When I moved to London, most of the comments I’d get were that I’d be living the “high life” in London clubs, and that the clubs in the city would be better than any other party atmosphere I would ever experience. I can certainly attest that it’s a different atmosphere, but I’m not sure I’d go so far as to say “better”…
People who know me know I’m not the biggest party animal in the world. But that doesn’t mean I don’t like to go out every once in a while. The thing is, going out into the city is a bit of a chore, and all the cons seem to outweigh the pros for me and many others.
Firstly, there’s the expectation of what to wear. Many clubs don’t let you in unless you’re dolled up to the nines – and that’s all well and good – but it can be a little bit uncomfortable. I’d rather be comfy than classy, and not have to worry about falling over in my heels whilst (quite/very) drunk or my skirt rising as I fall, showing my derriere off to everyone in sight. I’d rather dance the night away in flats not having to worry about an outfit malfunction or heels breaking every few minutes.
Of course, the thing which worries most students is how much a night out is going to cost. As most of us know, it costs a fortune for drinks in central clubs, and by the time you’ve lined up to get one, you’re probably halfway to being sober. Who can afford to pay almost eight pounds for doubles and a fiver for a shot? I certainly can’t. On top of the money for drinks to keep you going all night, there’s also the entry price and travelling to get home – no easy walk home from Drapers any more.
However, all of these are superficial and personal things in comparison to some of the real issues with clubbing in central London, namely safety. Recently, a friend of mine was sexually harassed in a top London club, Ministry of Sound. Cornered and with no way to get to security, she naturally had to push the man away from her, which resulted in the security asking her and her friends to leave – eventually kicking them out. She and her friends, who wanted to know the man’s name in order to report the incident to the police, were denied this information by the club’s security. Therefore, the club was protecting the man, allowing him to potentially continue harassing other guests. This is not acceptable in any situation at all – night clubs included.

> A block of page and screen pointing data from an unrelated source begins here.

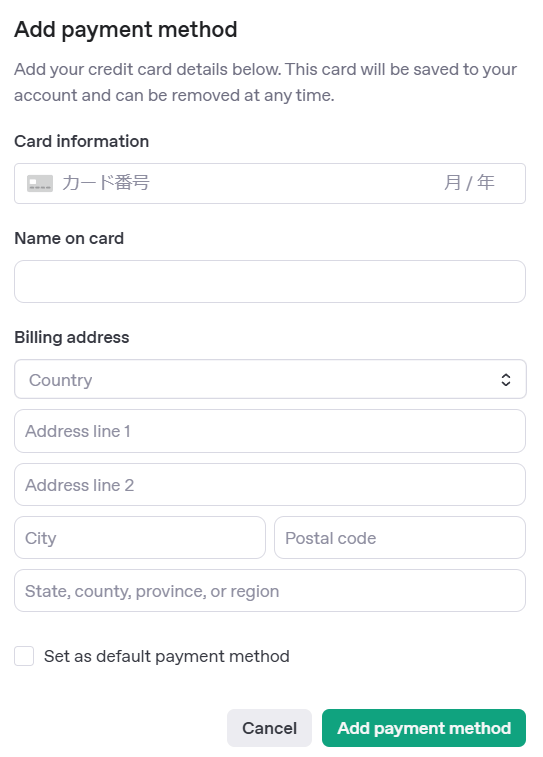Focus the Postal code field
543x757 pixels.
pyautogui.click(x=400, y=538)

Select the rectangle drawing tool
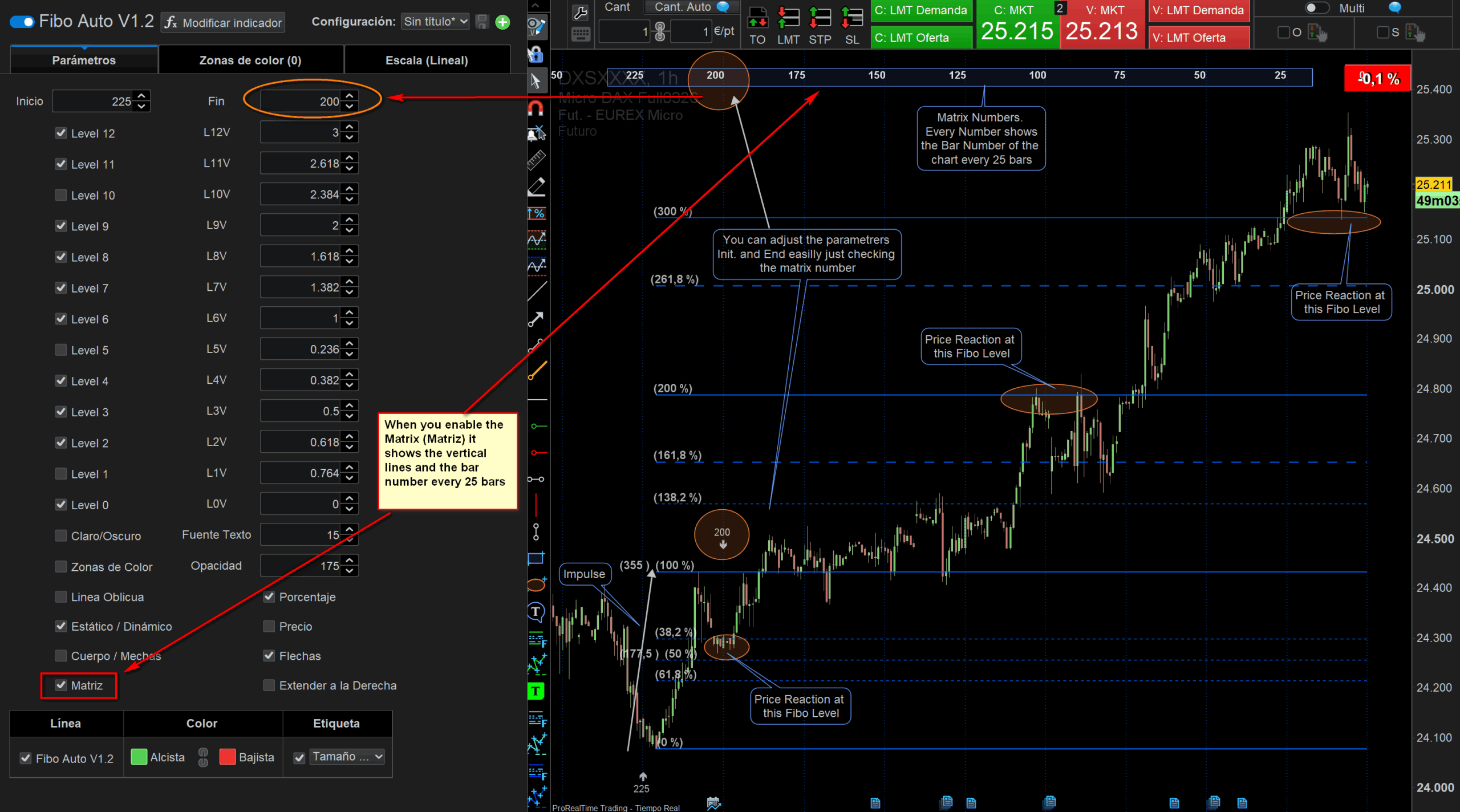(536, 558)
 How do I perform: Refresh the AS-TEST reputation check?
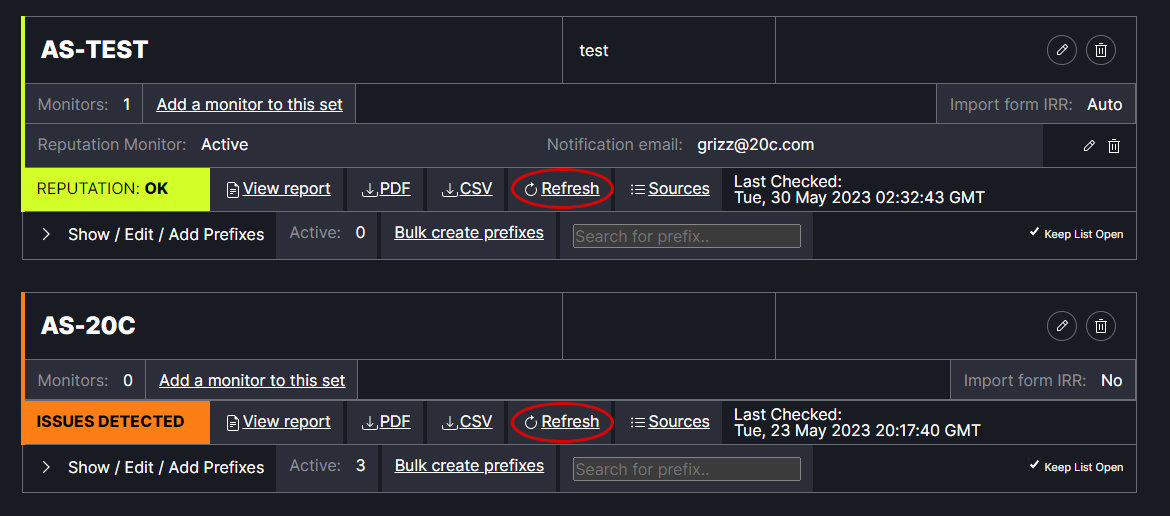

Incidents like this are not isolated, and seem to occur more often than not. Security at popular LGBT+ club Heaven denied some of my LGBT friends entry despite having purchased tickets and membership, which has been assumed because how they looked did not fit the stereotype of what they expected the club-goers to look like. How can one decide someone’s sexuality by how they look? Surely that goes against everything the club stands for?
If we don’t feel we are protected or respected by the security at such establishments, how are we supposed to have a good time? Clubs are supposed to be for having no cares and just having fun, but as that seems to be waning, I’d rather have a bottle at a house party any day.